◆ PAGE EXTRACT ◆
The annual London Book Fair, one of the world's largest, took place last week and attracted hundreds of publishers from dozens of countries for three days of discussion on this fast-changing industry. Waves of consolidation have changed the face of particularly UK publishing over recent decades with the demise of many familiar names, and the advent of electronic publishing and the market dominance of Amazon in Web-based retail and distribution seem certain to change it further.
In addition to the usual rounds of negotiations over rights and the pre-publication presence at the Fair of certain much-anticipated titles, with a new biography of the late British prime minister Margaret Thatcher drawing particular interest, main stories this year included the implications of the tie-up between Penguin Books and Random House to create the world's largest book publisher and the on-going digital revolution, which has already had profound effects on traditional forms of publication and book distribution.
However, for visitors less concerned with the changing publishing landscape or the chance to take an early look at what promise to be the new best-sellers, this year's Fair was above all an opportunity to deepen acquaintance with the literature of modern Turkey, with dozens of Turkish authors, publishers and translators being present at the Fair as part of the market focus on the Turkish publishing industry.
For the past decade or so, the London Book Fair, like many others elsewhere in the world, has hosted events relating to a particular country or group of countries as a way of raising the international profile of the literatures of these countries and, it is hoped, encouraging their translation and wider distribution. In 2008, the Arab world was market focus at the London Fair, reported on in the Weekly in April of that year, and this year it was the turn of another Middle Eastern literature, with the presentation of Turkish literature to London audiences being both intriguingly similar and also rather different to that of Arabic five years before.
CHALLENGES OF TRANSLATION: One of the main similarities linking the Arab market focus in 2008 to this year's market focus on Turkey was the sometimes vexed issue of translation, with the challenges of persuading English-language publishers to publish originally Turkish-language books being seldom far from the minds of the Turkish writers and publishers taking part in the Fair's various readings, events and seminars.
In opening the Turkish programme, for example, Turkish minister of culture Omer Celik said that the promotion of Turkish literature and the development of new audiences for this literature worldwide was a priority of the Turkish government, as could be seen by the support provided for presentations such as the one at the London Book Fair and for the translation of Turkish literature into other languages, notably through the Turkish government supported TEDA programme.
On a less official level, the Turkish writers and critics who had traveled to London for the Fair seemed to agree that the speedy and reliable translation of Turkish literature into English and other languages was vital if the country's literature, and its intellectual production more generally, was to find readers abroad. However, there were also other issues that bore on the reception and distribution of Turkish literature abroad, they said, though some of these at least could also be assimilated to the larger umbrella issue of translation.

◆ DATASET CONTENT ◆
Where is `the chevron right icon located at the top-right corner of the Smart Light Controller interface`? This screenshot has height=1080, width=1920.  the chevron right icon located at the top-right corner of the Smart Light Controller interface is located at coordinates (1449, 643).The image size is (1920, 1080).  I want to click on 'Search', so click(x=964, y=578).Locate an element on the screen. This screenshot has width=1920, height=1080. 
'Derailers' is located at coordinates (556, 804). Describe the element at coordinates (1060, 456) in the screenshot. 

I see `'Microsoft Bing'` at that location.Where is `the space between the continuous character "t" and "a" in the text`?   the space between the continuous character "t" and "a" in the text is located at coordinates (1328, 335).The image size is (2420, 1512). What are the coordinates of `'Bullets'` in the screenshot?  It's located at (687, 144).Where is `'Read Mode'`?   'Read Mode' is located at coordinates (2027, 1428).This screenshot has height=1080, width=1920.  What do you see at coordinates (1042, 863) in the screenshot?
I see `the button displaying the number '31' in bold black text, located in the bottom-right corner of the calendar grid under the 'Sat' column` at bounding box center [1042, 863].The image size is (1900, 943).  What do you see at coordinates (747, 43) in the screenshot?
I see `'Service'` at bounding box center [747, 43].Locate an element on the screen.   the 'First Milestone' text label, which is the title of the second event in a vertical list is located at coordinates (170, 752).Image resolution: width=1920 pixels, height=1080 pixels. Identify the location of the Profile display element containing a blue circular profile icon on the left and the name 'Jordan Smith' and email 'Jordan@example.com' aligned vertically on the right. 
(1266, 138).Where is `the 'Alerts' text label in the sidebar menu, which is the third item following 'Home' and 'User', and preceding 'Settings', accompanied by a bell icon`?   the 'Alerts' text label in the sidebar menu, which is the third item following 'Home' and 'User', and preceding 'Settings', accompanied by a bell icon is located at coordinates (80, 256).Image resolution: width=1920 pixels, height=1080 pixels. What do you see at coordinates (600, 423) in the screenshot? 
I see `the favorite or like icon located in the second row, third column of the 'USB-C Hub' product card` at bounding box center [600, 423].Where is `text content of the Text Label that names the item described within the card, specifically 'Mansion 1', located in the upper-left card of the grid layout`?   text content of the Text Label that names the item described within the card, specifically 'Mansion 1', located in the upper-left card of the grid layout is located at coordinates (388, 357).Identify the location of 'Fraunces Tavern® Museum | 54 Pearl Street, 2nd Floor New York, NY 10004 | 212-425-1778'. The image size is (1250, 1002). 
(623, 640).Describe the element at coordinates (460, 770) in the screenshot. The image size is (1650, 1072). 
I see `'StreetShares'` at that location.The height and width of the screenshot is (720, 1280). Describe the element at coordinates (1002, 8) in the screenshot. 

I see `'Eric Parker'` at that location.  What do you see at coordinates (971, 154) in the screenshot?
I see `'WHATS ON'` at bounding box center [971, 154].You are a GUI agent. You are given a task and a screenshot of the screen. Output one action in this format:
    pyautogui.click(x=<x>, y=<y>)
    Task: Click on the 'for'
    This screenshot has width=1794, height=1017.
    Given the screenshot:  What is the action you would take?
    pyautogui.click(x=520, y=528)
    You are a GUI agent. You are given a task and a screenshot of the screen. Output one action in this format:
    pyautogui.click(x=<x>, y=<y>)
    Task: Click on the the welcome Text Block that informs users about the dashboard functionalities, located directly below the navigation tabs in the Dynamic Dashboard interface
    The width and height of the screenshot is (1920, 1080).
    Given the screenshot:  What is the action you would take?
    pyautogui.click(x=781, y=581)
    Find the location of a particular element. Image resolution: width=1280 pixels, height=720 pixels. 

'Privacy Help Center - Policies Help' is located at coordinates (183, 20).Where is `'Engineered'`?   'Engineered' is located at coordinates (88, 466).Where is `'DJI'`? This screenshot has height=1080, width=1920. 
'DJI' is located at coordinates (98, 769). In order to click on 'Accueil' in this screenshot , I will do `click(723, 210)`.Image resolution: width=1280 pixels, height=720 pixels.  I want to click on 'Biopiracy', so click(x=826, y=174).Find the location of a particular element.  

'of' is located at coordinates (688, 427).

◆ TASK LIST ◆
1. In the London Book Fair report, which region was the Fair's market focus in 2008?
2. Extend the London Book Fair report, picking up after its final paragraph.

◆ RESPONSES PER TASK ◆
1. The Arab world.

2.
Opening the series of author seminars organised by the British Council in association with the Turkish Publishers Association, the Turkish Association of Press and Publishing and the Turkish National Organising Committee, British academic Maureen Freely, the English-language translator of the work of the Nobel Prize-winning Turkish author Orhan Pamuk, said that one of the things that most intrigued western readers of Turkish literature was how the country's writers were responding to Turkey's growing influence in the world and the changes that had been taking place within Turkey itself.
Western readers sometimes had a rather restricted view of Turkish literature, the Turkish writers speaking at this first seminar said, often falling back on a set of orientalist clichés about Turkey and the wider Middle East. However, the one thing that characterised contemporary Turkish literature was its engagement with the “cataclysmic transformations” that Turkey had undergone over recent decades, meaning that western publishers would be doing their readers a disservice if they insisted on seeking out coffee-table books serving up comfortable stereotypes about the country instead of translating the work of contemporary writers.
The title of this first seminar, “Writing in a Changing Turkey,” underlined this process of change and transformation, as did the wording used for the Turkish market focus as a whole, which emphasised “Turkey in all its Colours.” According to Turkish novelist Muge Iplikci speaking at the seminar, literature in Turkey today was shedding many of the vices of the past, including some of those sometimes associated with Pamuk. Writing that had explored “feelings of belatedness in the face of western modernity,” taking refuge in a “romantic pride in the past,” was giving way to literature less concerned with self-exoticisation or with winning the admiration of the West, she said, meaning that Turkish writers were coming into their own and exploring themes and issues not necessarily scripted by the past.
The question of the identity of Turkish literature was also taken up by Mehmet Yashin, a poet and novelist, who complained of what he called the trap of self-orientalisation that had sometimes afflicted Turkish writers. This had led to writing that consciously or unconsciously saw the country through the eyes of the West and served up a menu of past glories and present decline, the weight of religion, the oppression of the state and an all-pervading melancholic tone. It made up a sort of “fashionable kitsch,” Yashin said, that appealed to western audiences and reintroduced Turkish nationalism “through the back door.”
Whatever the merits of this concoction might be, what he wanted to see instead, Yashin said, was a Turkish literature that was both more forward-looking and more alive and that more adequately reflected the contemporary reality of the country. Such a literature, he said, would also foreground issues surrounding the modern Turkish language, which had been “militarised and masculinised” since the foundation of the republic after the First World War in line with the centralising tendencies of the Turkish state.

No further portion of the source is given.